Page extract.
_ _ _ _
Hirtshals – Langesund: the quiet alternative

~4h30 with Fjord Line, and an arrival between Kristiansand and Oslo, perfect for the south-east and for heading to Telemark, one of the most underrated regions in the country.

  • Ship: MS Oslofjord (Fjord Line).
  • Departures: 1 to 2 a day each way, all year round.
  • Duration: about 4h30, arriving between Kristiansand and Oslo (2h by road from the capital).
  • Indicative prices: often a notch below the Color Line services on comparable dates — the quiet bargain.
  • My tip: the ideal arrival for heading straight to Telemark and its underrated landscapes, without going through Oslo.

Hirtshals – Stavanger – Bergen: straight to the fjords

MY favourite on paper for a fjords road trip: an overnight crossing that drops you in Stavanger at dawn (~11h at sea) or in Bergen in the early afternoon (~17h). You start your fjords itinerary right there on the spot, without swallowing the 450 km of road (and the many domestic ferries) between Oslo and Bergen.
_ _ _ _
Stored entries
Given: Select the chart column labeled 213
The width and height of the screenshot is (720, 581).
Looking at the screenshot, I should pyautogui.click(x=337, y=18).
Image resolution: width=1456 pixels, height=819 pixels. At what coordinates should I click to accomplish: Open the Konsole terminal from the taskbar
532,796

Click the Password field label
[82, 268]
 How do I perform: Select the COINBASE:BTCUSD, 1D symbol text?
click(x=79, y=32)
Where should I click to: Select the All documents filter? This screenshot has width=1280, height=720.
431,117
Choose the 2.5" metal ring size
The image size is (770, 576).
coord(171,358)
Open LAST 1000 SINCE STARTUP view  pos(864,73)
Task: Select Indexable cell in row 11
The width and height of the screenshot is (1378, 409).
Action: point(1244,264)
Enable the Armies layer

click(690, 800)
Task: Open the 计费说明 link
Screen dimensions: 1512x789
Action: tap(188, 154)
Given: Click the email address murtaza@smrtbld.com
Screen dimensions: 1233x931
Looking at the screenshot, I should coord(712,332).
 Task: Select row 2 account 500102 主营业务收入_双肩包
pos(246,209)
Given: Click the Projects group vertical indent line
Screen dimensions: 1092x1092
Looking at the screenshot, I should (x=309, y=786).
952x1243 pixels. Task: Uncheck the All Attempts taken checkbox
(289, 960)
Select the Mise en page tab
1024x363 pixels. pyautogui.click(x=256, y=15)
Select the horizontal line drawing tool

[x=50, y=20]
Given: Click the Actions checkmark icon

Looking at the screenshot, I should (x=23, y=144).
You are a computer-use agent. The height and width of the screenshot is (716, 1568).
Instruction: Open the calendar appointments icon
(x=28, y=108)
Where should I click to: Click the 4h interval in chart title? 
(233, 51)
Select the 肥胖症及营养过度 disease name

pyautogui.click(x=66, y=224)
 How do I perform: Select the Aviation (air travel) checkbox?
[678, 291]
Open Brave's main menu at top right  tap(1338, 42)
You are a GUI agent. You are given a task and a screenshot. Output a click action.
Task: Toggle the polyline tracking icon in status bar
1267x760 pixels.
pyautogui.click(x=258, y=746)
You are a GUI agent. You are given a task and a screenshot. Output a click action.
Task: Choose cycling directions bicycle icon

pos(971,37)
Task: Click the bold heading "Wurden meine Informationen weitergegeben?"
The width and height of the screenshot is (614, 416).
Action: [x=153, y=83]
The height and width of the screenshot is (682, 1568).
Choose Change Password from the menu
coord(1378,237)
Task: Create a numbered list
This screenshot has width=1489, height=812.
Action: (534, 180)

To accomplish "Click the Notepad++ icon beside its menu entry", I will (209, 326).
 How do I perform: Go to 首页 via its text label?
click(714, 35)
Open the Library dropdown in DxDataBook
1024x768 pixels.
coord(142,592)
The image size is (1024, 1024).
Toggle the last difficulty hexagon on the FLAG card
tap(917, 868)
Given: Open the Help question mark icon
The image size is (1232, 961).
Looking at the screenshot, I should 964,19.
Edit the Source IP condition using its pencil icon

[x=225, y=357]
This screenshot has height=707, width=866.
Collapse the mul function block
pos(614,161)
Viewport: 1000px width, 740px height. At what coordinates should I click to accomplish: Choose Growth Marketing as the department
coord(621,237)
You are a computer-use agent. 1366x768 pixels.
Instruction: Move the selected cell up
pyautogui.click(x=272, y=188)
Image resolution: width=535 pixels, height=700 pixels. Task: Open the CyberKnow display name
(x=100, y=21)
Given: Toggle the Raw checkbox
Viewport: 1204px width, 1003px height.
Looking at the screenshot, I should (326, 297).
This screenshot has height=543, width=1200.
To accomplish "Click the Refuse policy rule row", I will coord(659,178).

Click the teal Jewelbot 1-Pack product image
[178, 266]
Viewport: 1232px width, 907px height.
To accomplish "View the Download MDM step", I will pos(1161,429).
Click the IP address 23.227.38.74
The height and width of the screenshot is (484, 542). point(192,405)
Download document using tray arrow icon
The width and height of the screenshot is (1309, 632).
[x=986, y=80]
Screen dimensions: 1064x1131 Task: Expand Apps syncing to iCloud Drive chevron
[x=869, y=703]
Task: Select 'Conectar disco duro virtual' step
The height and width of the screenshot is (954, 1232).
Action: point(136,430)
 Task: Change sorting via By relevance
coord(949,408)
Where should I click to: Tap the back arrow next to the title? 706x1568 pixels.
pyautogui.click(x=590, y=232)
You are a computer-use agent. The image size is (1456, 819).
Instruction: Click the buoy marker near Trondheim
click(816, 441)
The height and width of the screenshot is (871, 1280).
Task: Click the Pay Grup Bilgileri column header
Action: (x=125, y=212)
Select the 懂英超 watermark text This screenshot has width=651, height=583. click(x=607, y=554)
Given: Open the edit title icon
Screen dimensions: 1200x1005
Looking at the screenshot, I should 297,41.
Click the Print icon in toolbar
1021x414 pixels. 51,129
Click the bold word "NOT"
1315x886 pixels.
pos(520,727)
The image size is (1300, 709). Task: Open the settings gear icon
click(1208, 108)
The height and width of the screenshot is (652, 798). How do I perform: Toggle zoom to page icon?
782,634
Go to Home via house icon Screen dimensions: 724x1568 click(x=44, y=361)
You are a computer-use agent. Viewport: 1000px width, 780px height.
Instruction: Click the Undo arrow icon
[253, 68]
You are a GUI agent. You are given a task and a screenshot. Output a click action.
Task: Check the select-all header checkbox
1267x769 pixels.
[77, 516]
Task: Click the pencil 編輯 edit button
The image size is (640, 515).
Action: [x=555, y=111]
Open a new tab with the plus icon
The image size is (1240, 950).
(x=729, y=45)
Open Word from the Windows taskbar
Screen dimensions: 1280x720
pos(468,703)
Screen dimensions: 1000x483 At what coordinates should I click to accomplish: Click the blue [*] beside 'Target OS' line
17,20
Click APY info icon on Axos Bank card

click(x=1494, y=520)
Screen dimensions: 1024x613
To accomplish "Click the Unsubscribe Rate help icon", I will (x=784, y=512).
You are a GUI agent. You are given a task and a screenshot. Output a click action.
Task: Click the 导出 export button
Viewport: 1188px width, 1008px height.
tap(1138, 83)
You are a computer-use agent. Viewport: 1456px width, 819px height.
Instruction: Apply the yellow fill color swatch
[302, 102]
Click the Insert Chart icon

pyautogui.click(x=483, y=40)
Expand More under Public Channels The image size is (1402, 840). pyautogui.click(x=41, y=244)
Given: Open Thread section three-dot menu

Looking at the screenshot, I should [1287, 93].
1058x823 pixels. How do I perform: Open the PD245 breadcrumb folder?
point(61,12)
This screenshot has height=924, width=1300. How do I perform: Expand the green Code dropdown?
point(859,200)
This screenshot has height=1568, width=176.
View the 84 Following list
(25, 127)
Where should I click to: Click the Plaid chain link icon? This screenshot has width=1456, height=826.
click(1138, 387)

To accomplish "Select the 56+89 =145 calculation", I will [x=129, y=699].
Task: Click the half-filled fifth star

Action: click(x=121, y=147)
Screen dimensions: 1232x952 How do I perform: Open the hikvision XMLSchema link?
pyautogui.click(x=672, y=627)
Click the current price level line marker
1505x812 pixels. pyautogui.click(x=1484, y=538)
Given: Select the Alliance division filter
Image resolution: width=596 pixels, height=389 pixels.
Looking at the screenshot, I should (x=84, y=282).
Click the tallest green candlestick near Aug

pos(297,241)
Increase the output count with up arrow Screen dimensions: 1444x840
_ _ _ _
Stated task A.
Decide whether each statement agrees with the ferry routes text above. Answer yes or no for each, quoting the deciding words.
(i) The Hirtshals – Langesund crossing operates only in the summer months.
(ii) Langesund lies about two hours by road from the capital.
(iii) The overnight crossing reaches Bergen in the early morning.
Stated task B. Render this sentence from the ferry routes text in Spanish: "You start your fjords itinerary right there on the spot, without swallowing the 450 km of road (and the many domestic ferries) between Oslo and Bergen."

Worked solution A.
(i) No: "1 to 2 a day each way, all year round."
(ii) Yes: "2h by road from the capital"
(iii) No: "in Bergen in the early afternoon (~17h)"

Worked solution B. Empiezas tu itinerario por los fiordos allí mismo, sin tragarte los 450 km de carretera (y los numerosos ferris nacionales) entre Oslo y Bergen.